## Passage:
Studio album by John Barrowman
- Released: 1 March 2010
- Genre: Pop music, musical theatre
- Label: Sony BMG, Arista
- Producer: TBA

John Barrowman chronology
| Music Music Music (2008) | John Barrowman (2010) | You Raise Me Up (2014) |

= John Barrowman (album) =

John Barrowman is the self-titled third studio album by musician and actor, John Barrowman. Released on 1 March 2010, the album entered the UK Albums Chart at number 11. This was the highest chart rating of any of Barrowman's albums to date.

## Stored data:
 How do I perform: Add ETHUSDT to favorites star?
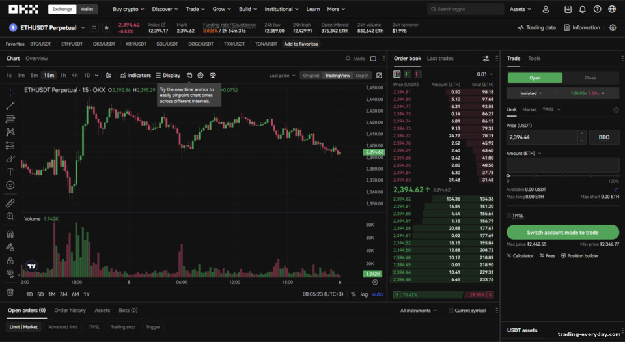106,27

## What is expected:
Copy the John Barrowman album text above word for word, in full.

## Solved problem:
Studio album by John Barrowman
- Released: 1 March 2010
- Genre: Pop music, musical theatre
- Label: Sony BMG, Arista
- Producer: TBA

John Barrowman chronology
| Music Music Music (2008) | John Barrowman (2010) | You Raise Me Up (2014) |

= John Barrowman (album) =

John Barrowman is the self-titled third studio album by musician and actor, John Barrowman. Released on 1 March 2010, the album entered the UK Albums Chart at number 11. This was the highest chart rating of any of Barrowman's albums to date.